WORK TO BE COMPLETED
Copy the lines below word for word.

PROVIDED DATA
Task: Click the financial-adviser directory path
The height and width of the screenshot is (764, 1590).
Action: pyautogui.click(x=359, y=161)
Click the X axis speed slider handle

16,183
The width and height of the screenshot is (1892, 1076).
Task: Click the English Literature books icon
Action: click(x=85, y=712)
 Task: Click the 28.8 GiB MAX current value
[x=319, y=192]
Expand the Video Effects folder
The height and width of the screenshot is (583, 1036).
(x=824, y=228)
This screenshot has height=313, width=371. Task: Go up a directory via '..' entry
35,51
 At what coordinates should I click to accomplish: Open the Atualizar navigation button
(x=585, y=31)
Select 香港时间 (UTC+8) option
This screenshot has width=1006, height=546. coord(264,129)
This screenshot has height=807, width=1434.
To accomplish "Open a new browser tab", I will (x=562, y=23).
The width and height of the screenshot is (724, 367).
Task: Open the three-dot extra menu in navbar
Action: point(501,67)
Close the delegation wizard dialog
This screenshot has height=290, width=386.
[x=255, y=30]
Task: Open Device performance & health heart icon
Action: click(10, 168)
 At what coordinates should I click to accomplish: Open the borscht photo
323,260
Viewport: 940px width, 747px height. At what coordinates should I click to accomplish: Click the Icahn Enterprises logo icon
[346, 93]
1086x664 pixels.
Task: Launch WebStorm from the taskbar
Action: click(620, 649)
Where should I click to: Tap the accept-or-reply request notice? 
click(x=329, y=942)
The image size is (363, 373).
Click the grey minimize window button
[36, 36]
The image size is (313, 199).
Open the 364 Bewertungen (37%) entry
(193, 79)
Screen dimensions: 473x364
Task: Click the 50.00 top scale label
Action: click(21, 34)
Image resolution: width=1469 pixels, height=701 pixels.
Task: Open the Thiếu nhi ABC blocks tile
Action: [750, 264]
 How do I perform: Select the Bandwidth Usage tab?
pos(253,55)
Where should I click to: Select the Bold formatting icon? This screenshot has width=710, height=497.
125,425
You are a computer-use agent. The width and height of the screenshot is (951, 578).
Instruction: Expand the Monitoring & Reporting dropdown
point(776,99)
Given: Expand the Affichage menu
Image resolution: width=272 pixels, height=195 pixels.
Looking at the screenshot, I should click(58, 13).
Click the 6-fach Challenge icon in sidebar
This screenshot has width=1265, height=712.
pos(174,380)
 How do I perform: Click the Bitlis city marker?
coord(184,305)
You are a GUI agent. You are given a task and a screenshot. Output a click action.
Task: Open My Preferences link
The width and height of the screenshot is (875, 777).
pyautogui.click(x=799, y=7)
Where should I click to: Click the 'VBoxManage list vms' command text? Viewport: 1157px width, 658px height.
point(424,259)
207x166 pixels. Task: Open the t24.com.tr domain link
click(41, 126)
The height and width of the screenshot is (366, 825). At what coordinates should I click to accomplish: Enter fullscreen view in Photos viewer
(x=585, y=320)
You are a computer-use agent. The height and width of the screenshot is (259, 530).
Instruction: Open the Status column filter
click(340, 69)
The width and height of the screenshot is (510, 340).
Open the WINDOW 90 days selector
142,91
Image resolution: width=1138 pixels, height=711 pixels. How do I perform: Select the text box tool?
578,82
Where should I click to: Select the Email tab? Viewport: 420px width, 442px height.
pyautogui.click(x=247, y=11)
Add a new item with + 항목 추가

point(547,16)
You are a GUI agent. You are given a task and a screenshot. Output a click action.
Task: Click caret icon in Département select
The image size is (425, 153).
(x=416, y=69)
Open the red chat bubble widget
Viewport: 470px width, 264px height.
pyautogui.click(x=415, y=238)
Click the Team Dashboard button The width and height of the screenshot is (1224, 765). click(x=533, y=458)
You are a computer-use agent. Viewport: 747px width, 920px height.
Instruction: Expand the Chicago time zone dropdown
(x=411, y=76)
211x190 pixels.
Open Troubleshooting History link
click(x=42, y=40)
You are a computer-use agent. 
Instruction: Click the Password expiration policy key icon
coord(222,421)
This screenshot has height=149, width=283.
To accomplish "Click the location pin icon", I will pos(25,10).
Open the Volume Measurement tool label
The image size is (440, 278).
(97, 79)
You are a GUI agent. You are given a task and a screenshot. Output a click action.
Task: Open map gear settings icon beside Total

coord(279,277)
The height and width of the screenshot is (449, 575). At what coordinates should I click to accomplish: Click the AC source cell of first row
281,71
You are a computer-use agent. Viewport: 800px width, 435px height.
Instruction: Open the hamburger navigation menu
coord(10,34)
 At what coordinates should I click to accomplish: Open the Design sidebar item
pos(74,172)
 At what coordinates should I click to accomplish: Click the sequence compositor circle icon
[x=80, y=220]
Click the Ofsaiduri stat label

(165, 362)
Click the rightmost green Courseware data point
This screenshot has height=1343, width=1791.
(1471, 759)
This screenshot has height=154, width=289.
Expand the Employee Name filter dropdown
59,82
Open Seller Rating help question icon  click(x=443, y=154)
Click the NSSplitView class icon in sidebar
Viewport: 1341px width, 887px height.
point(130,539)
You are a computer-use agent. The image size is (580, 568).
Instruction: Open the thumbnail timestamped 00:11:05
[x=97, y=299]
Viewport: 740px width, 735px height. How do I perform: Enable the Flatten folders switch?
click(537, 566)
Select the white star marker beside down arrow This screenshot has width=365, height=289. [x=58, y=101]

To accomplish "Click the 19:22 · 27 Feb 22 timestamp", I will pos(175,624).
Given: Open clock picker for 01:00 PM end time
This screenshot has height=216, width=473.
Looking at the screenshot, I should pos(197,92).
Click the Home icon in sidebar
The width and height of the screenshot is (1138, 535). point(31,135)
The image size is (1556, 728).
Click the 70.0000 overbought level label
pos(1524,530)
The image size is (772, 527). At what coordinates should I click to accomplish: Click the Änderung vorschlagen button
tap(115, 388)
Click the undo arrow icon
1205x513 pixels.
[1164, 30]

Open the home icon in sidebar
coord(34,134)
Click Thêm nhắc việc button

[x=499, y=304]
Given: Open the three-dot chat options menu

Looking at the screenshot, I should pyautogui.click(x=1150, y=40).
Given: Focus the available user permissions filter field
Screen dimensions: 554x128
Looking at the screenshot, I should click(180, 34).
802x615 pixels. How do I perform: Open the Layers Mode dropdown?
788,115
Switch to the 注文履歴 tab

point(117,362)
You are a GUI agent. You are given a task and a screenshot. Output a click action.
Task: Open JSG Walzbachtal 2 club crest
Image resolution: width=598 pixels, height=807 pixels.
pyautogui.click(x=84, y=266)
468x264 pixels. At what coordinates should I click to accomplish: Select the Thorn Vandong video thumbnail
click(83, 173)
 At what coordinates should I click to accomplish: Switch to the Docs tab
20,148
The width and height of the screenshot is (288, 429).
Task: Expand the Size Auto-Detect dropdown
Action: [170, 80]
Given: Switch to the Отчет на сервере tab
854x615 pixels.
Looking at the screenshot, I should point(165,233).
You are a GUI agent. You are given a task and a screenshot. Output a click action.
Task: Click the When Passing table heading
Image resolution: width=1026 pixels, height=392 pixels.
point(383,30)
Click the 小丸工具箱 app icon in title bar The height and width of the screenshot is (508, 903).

ANSWER TO THE EXERCISE
Task: Click the financial-adviser directory path
The height and width of the screenshot is (764, 1590).
Action: pyautogui.click(x=359, y=161)
Click the X axis speed slider handle

16,183
The width and height of the screenshot is (1892, 1076).
Task: Click the English Literature books icon
Action: click(x=85, y=712)
 Task: Click the 28.8 GiB MAX current value
[x=319, y=192]
Expand the Video Effects folder
The height and width of the screenshot is (583, 1036).
(x=824, y=228)
This screenshot has height=313, width=371. Task: Go up a directory via '..' entry
35,51
 At what coordinates should I click to accomplish: Open the Atualizar navigation button
(x=585, y=31)
Select 香港时间 (UTC+8) option
This screenshot has width=1006, height=546. coord(264,129)
This screenshot has height=807, width=1434.
To accomplish "Open a new browser tab", I will (x=562, y=23).
The width and height of the screenshot is (724, 367).
Task: Open the three-dot extra menu in navbar
Action: point(501,67)
Close the delegation wizard dialog
This screenshot has height=290, width=386.
[x=255, y=30]
Task: Open Device performance & health heart icon
Action: click(10, 168)
 At what coordinates should I click to accomplish: Open the borscht photo
323,260
Viewport: 940px width, 747px height. At what coordinates should I click to accomplish: Click the Icahn Enterprises logo icon
[346, 93]
1086x664 pixels.
Task: Launch WebStorm from the taskbar
Action: click(620, 649)
Where should I click to: Tap the accept-or-reply request notice? 
click(x=329, y=942)
The image size is (363, 373).
Click the grey minimize window button
[36, 36]
The image size is (313, 199).
Open the 364 Bewertungen (37%) entry
(193, 79)
Screen dimensions: 473x364
Task: Click the 50.00 top scale label
Action: click(21, 34)
Image resolution: width=1469 pixels, height=701 pixels.
Task: Open the Thiếu nhi ABC blocks tile
Action: [750, 264]
 How do I perform: Select the Bandwidth Usage tab?
pos(253,55)
Where should I click to: Select the Bold formatting icon? This screenshot has width=710, height=497.
125,425
You are a computer-use agent. The width and height of the screenshot is (951, 578).
Instruction: Expand the Monitoring & Reporting dropdown
point(776,99)
Given: Expand the Affichage menu
Image resolution: width=272 pixels, height=195 pixels.
Looking at the screenshot, I should click(58, 13).
Click the 6-fach Challenge icon in sidebar
This screenshot has width=1265, height=712.
pos(174,380)
 How do I perform: Click the Bitlis city marker?
coord(184,305)
You are a GUI agent. You are given a task and a screenshot. Output a click action.
Task: Open My Preferences link
The width and height of the screenshot is (875, 777).
pyautogui.click(x=799, y=7)
Where should I click to: Click the 'VBoxManage list vms' command text? Viewport: 1157px width, 658px height.
point(424,259)
207x166 pixels. Task: Open the t24.com.tr domain link
click(41, 126)
The height and width of the screenshot is (366, 825). At what coordinates should I click to accomplish: Enter fullscreen view in Photos viewer
(x=585, y=320)
You are a computer-use agent. The height and width of the screenshot is (259, 530).
Instruction: Open the Status column filter
click(340, 69)
The width and height of the screenshot is (510, 340).
Open the WINDOW 90 days selector
142,91
Image resolution: width=1138 pixels, height=711 pixels. How do I perform: Select the text box tool?
578,82
Where should I click to: Select the Email tab? Viewport: 420px width, 442px height.
pyautogui.click(x=247, y=11)
Add a new item with + 항목 추가

point(547,16)
You are a GUI agent. You are given a task and a screenshot. Output a click action.
Task: Click caret icon in Département select
The image size is (425, 153).
(x=416, y=69)
Open the red chat bubble widget
Viewport: 470px width, 264px height.
pyautogui.click(x=415, y=238)
Click the Team Dashboard button The width and height of the screenshot is (1224, 765). click(x=533, y=458)
You are a computer-use agent. Viewport: 747px width, 920px height.
Instruction: Expand the Chicago time zone dropdown
(x=411, y=76)
211x190 pixels.
Open Troubleshooting History link
click(x=42, y=40)
You are a computer-use agent. 
Instruction: Click the Password expiration policy key icon
coord(222,421)
This screenshot has height=149, width=283.
To accomplish "Click the location pin icon", I will pos(25,10).
Open the Volume Measurement tool label
The image size is (440, 278).
(97, 79)
You are a GUI agent. You are given a task and a screenshot. Output a click action.
Task: Open map gear settings icon beside Total

coord(279,277)
The height and width of the screenshot is (449, 575). At what coordinates should I click to accomplish: Click the AC source cell of first row
281,71
You are a computer-use agent. Viewport: 800px width, 435px height.
Instruction: Open the hamburger navigation menu
coord(10,34)
 At what coordinates should I click to accomplish: Open the Design sidebar item
pos(74,172)
 At what coordinates should I click to accomplish: Click the sequence compositor circle icon
[x=80, y=220]
Click the Ofsaiduri stat label

(165, 362)
Click the rightmost green Courseware data point
This screenshot has height=1343, width=1791.
(1471, 759)
This screenshot has height=154, width=289.
Expand the Employee Name filter dropdown
59,82
Open Seller Rating help question icon  click(x=443, y=154)
Click the NSSplitView class icon in sidebar
Viewport: 1341px width, 887px height.
point(130,539)
You are a computer-use agent. The image size is (580, 568).
Instruction: Open the thumbnail timestamped 00:11:05
[x=97, y=299]
Viewport: 740px width, 735px height. How do I perform: Enable the Flatten folders switch?
click(537, 566)
Select the white star marker beside down arrow This screenshot has width=365, height=289. [x=58, y=101]

To accomplish "Click the 19:22 · 27 Feb 22 timestamp", I will pos(175,624).
Given: Open clock picker for 01:00 PM end time
This screenshot has height=216, width=473.
Looking at the screenshot, I should pos(197,92).
Click the Home icon in sidebar
The width and height of the screenshot is (1138, 535). point(31,135)
The image size is (1556, 728).
Click the 70.0000 overbought level label
pos(1524,530)
The image size is (772, 527). At what coordinates should I click to accomplish: Click the Änderung vorschlagen button
tap(115, 388)
Click the undo arrow icon
1205x513 pixels.
[1164, 30]

Open the home icon in sidebar
coord(34,134)
Click Thêm nhắc việc button

[x=499, y=304]
Given: Open the three-dot chat options menu

Looking at the screenshot, I should pyautogui.click(x=1150, y=40).
Given: Focus the available user permissions filter field
Screen dimensions: 554x128
Looking at the screenshot, I should click(180, 34).
802x615 pixels. How do I perform: Open the Layers Mode dropdown?
788,115
Switch to the 注文履歴 tab

point(117,362)
You are a GUI agent. You are given a task and a screenshot. Output a click action.
Task: Open JSG Walzbachtal 2 club crest
Image resolution: width=598 pixels, height=807 pixels.
pyautogui.click(x=84, y=266)
468x264 pixels. At what coordinates should I click to accomplish: Select the Thorn Vandong video thumbnail
click(83, 173)
 At what coordinates should I click to accomplish: Switch to the Docs tab
20,148
The width and height of the screenshot is (288, 429).
Task: Expand the Size Auto-Detect dropdown
Action: [170, 80]
Given: Switch to the Отчет на сервере tab
854x615 pixels.
Looking at the screenshot, I should point(165,233).
You are a GUI agent. You are given a task and a screenshot. Output a click action.
Task: Click the When Passing table heading
Image resolution: width=1026 pixels, height=392 pixels.
point(383,30)
Click the 小丸工具箱 app icon in title bar The height and width of the screenshot is (508, 903).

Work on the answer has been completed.